Legal Review: California Tightens Automatic Renewal Requirements

Legal Review
Damon Wright
Ellen Berge

The “subscription economy” receives a lot of buzz these days, but the truth is that the business model of selling to consumers on a recurring basis — sometimes called “continuity” or “negative option” marketing — has been around for decades.

The subscription model’s surge in popularity stems from its convenience and the growth of the internet economy. The model allows time-strapped consumers to simplify their lives by receiving uninterrupted delivery of their favorite foods, beauty products, lifestyle boxes (e.g., razor blades, dog treats, etc.), magazines and newspapers, as well as uninterrupted access to the latest streaming shows or online cloud storage to back up all the family vacation photos. 

However, consumers sometimes are not clear on how to unsubscribe from a service or exactly what price they’ll pay after a discounted or free trial period. That has made the subscription model a favorite enforcement target of the Federal Trade Commission (FTC), state attorneys general, and class action plaintiff attorneys. In response to the surge in popularity of subscription-based offers, many states are enacting or updating their automatic renewal laws (ARLs) to ensure consumer protection.

California stands out as a leader in enforcement actions targeting subscription offers. On the heels of increased class action filings under California’s current ARL, which was enacted in 2010, the state has passed a new, more strident, version of the law.

Known as Senate Bill 313, the law has a number of significant changes from the 2010 law, which was already broader and more specific than the federal Restore Online Shoppers’ Confidence (ROSCA), which is enforced by the FTC.

What Changed?

The 2010 California law requires auto-renewing consumer contracts to clearly and conspicuously disclose terms, obtain affirmative consumer consent before imposing a charge, and provide an acknowledgment that contains the terms, the cancellation policy, and a simple cancellation method. 

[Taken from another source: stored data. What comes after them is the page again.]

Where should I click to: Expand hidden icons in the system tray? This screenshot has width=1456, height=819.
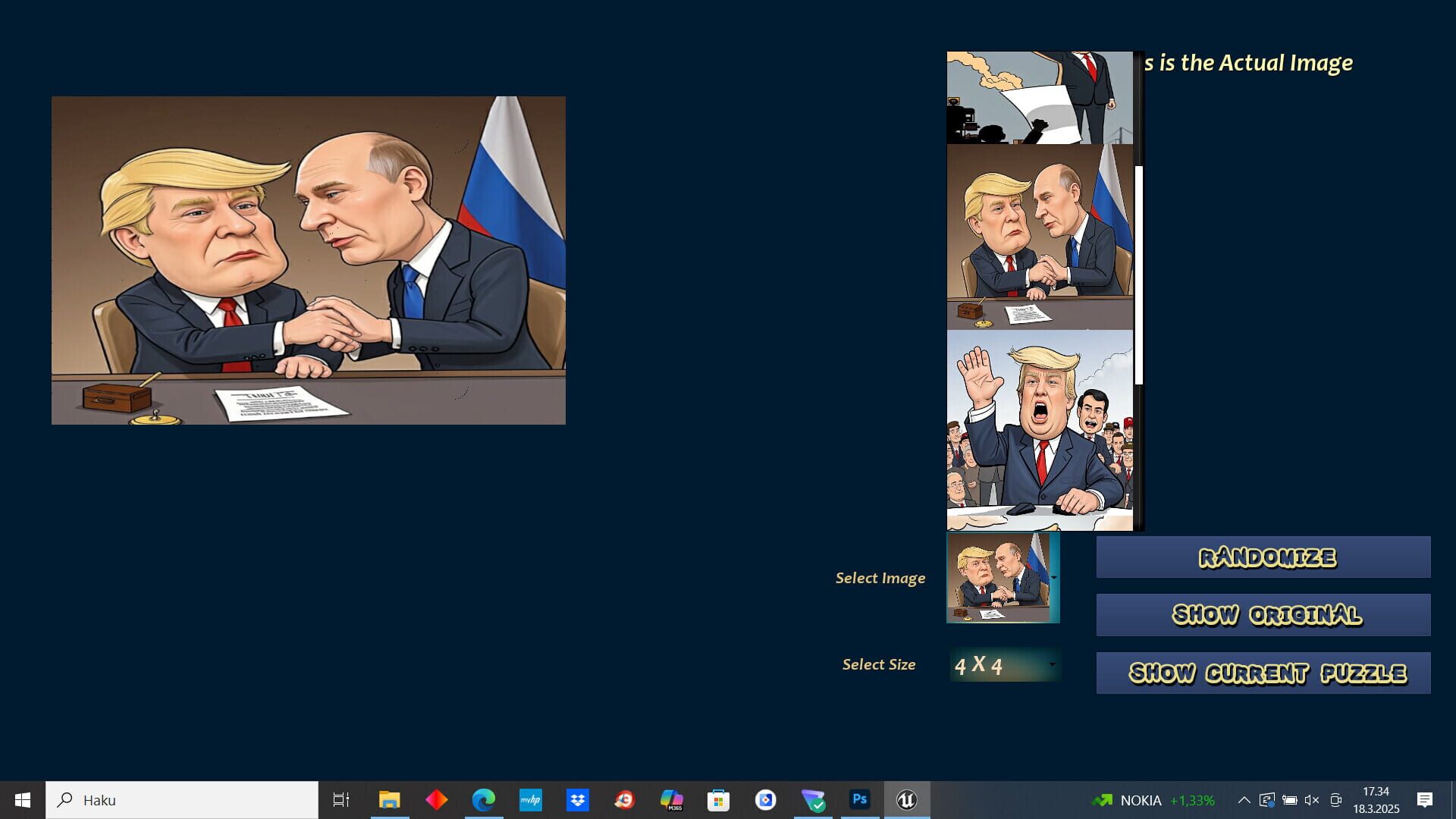click(x=1244, y=799)
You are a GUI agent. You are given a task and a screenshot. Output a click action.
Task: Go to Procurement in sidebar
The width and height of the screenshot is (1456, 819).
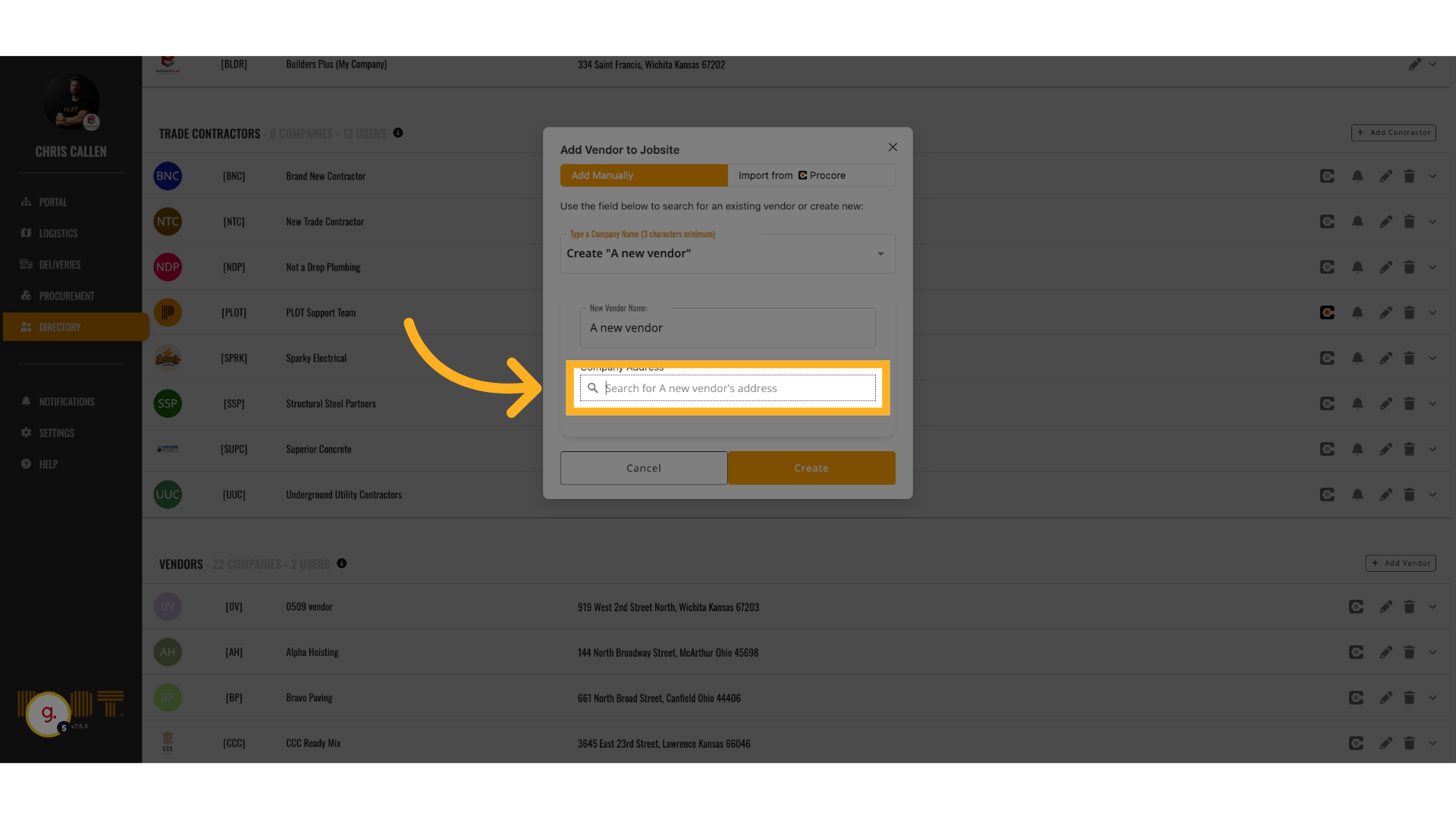click(67, 296)
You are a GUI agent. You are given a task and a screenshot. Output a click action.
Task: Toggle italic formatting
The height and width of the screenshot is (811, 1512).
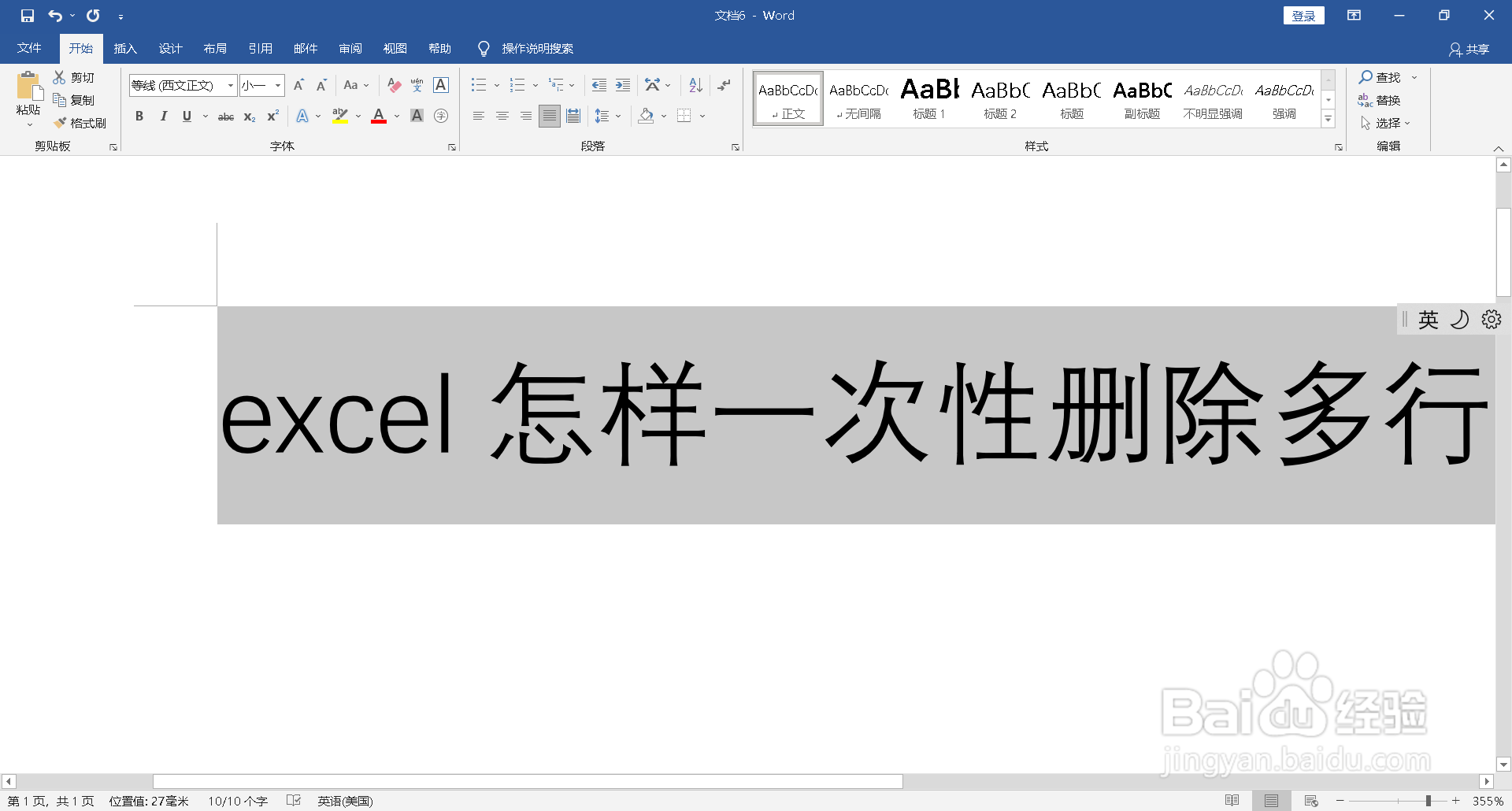(163, 116)
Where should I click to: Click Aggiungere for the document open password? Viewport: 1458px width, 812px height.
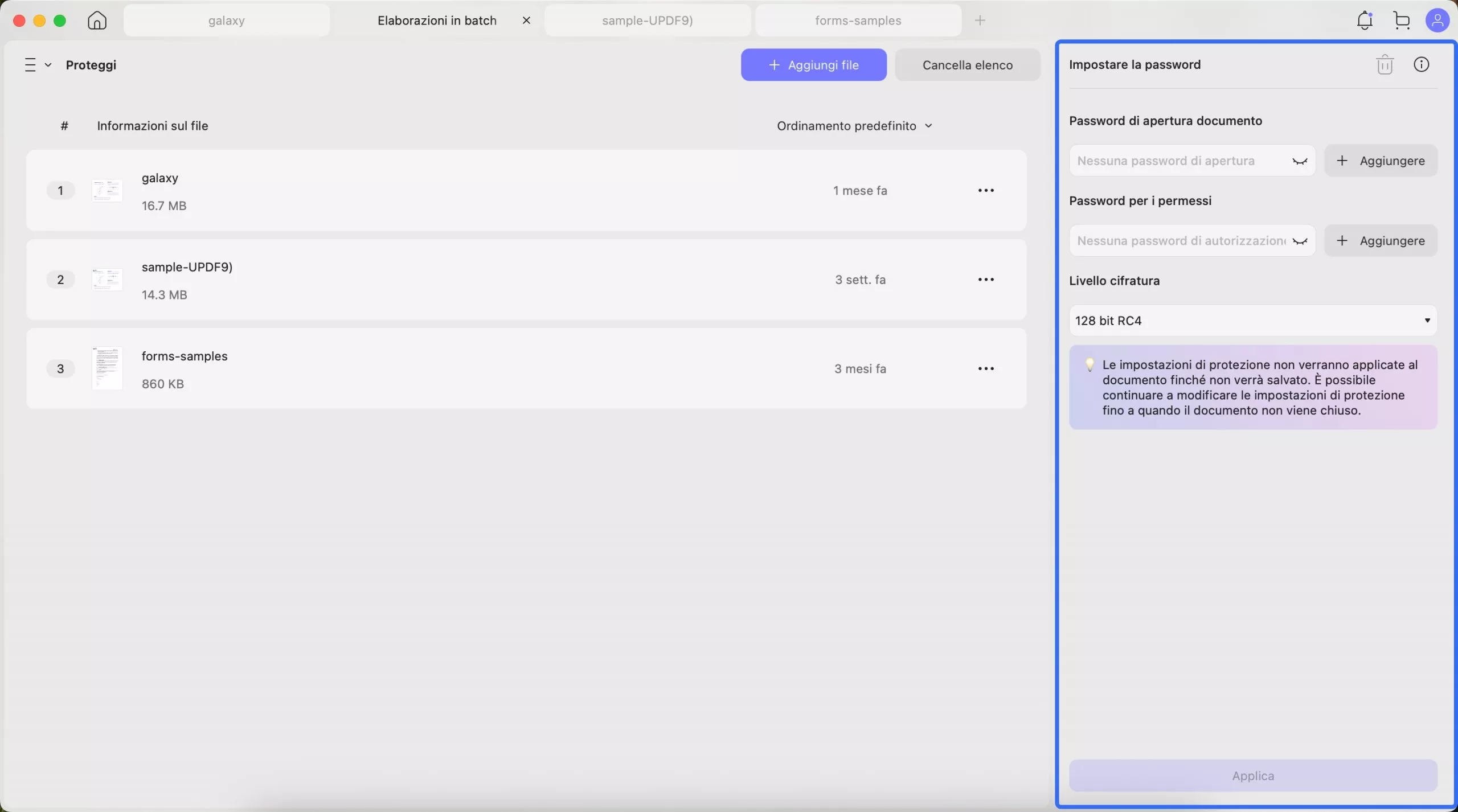(1381, 161)
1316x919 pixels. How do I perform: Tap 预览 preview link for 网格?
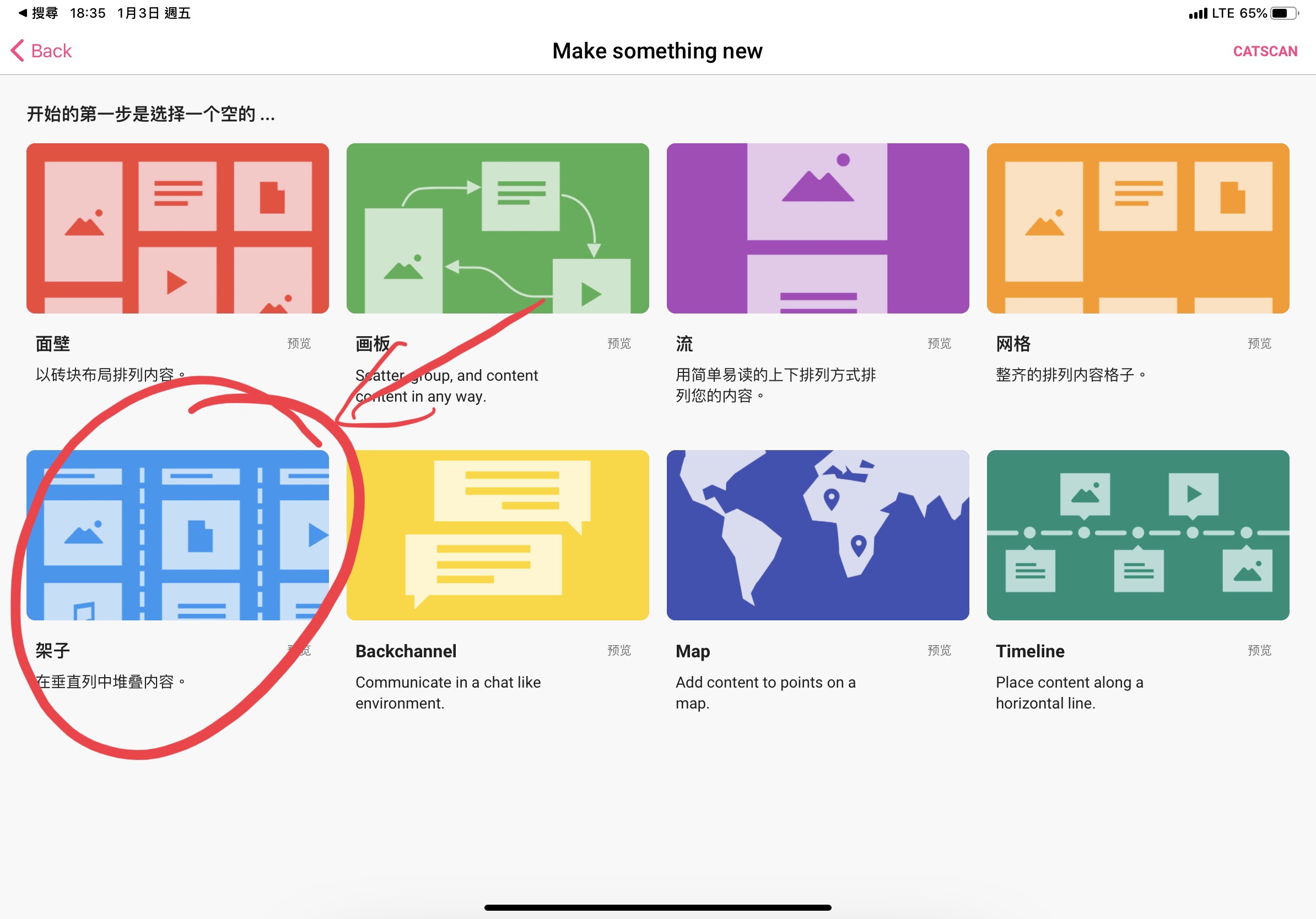(x=1259, y=343)
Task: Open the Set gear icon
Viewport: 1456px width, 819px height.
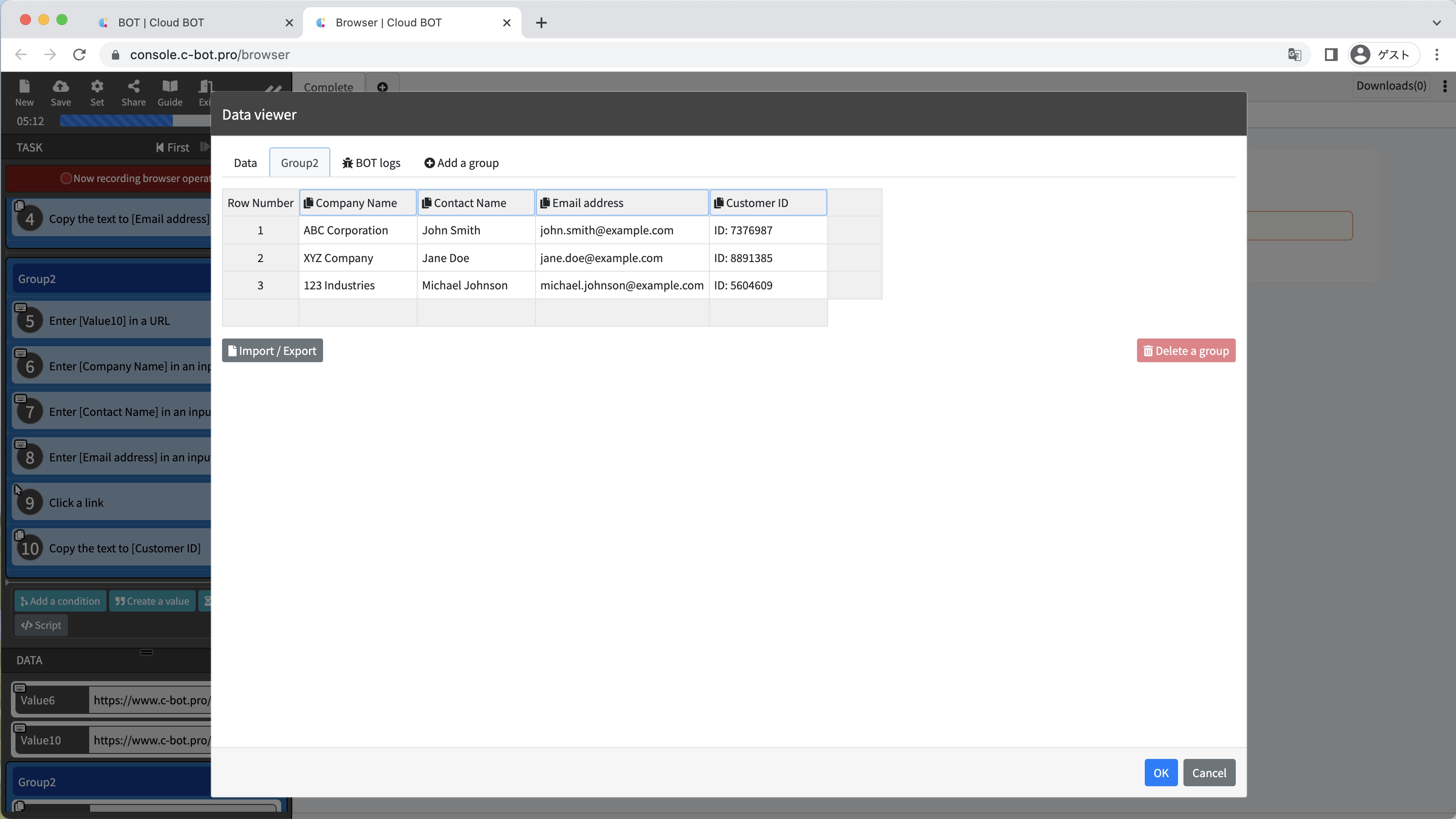Action: coord(97,87)
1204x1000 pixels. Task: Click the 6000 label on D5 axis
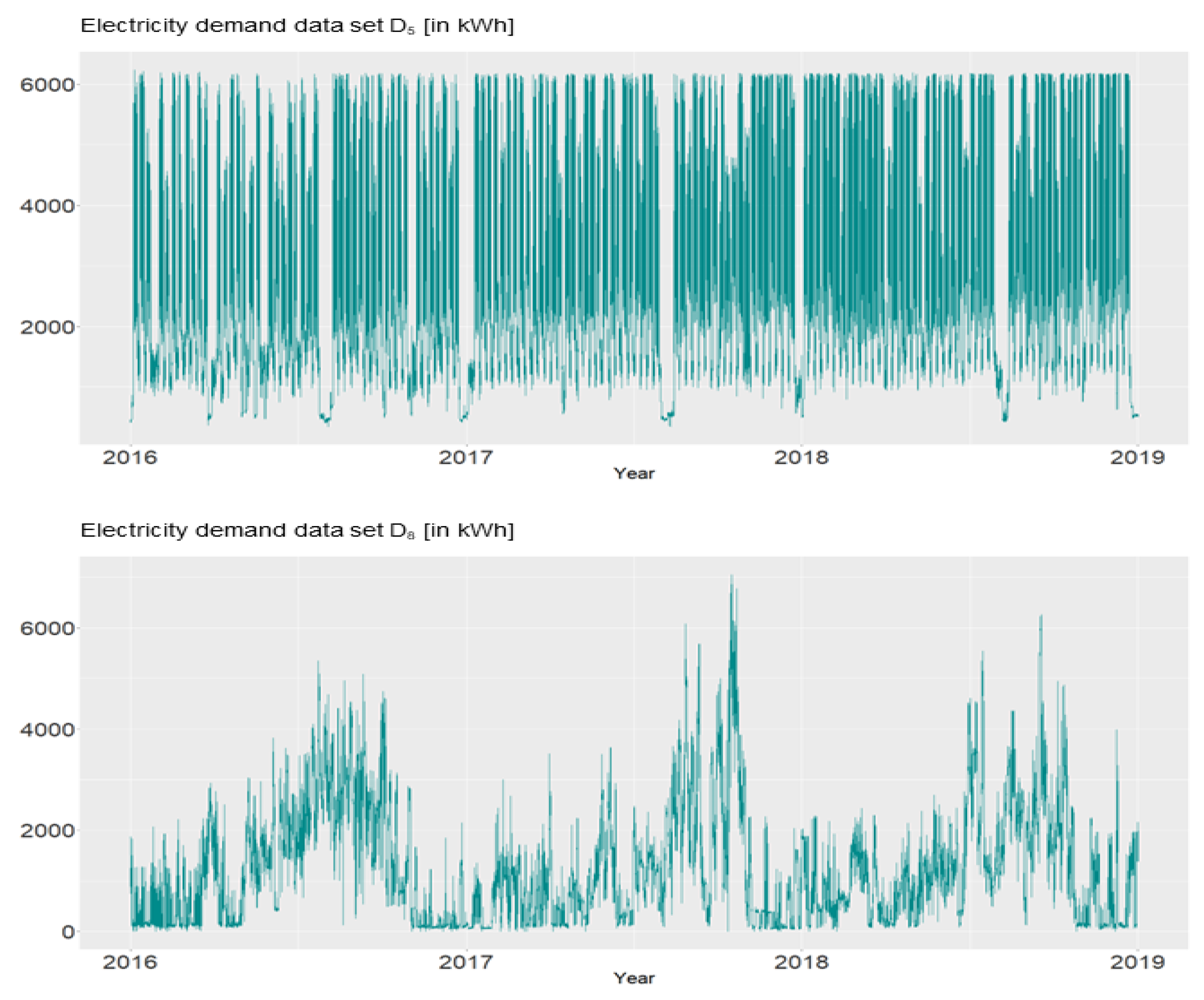[47, 85]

The new California law builds on those requirements by requiring that all automatic renewal, continuous subscription, or free gift or trial payment plans must:

  • Provide “clear and conspicuous” explanation of any updates to the price or purchase agreement to be charged after a free gift or trial concludes.
  • Secure affirmative consumer consent to non-discounted pricing prior to billing.
  • Disclose how consumers can cancel automatic renewal prior to payment for the continuing service after a free gift or trial.
  • Provide an “exclusively online” cancellation mechanism for consumers who originally accepted the service agreement online.

It Could Have Been Worse

The good news for retailers is that the final law is not as onerous as some lawmakers originally wanted.

Earlier this year, a version of SB313 passed the California Senate requiring express consumer authorization for any automatic renewal to be separate from the consumer agreement for the free gift or trial. It also required mandatory notice of the automatic renewal or pricing update a full three days before the new billing takes place, and required that companies maintain a cancellation process that “allows the consumer to cancel the service or offer as easily as the consumer accepted the service or offer.” These items are not included in the final version that will become law on July 1, 2018.

The Bottom Line

The effective date allows retailers time to adapt to the new standards. While change can be intimidating, it also provides a healthy incentive to innovate. This can lead to an evolution of marketing tactics, a better differentiated brand identity, and greater consumer benefit. 

By taking these steps while auditing compliance with ROSCA, state automatic renewal laws, and other compliance obligations, a retailer can become well positioned to achieve a competitive advantage in the marketplace.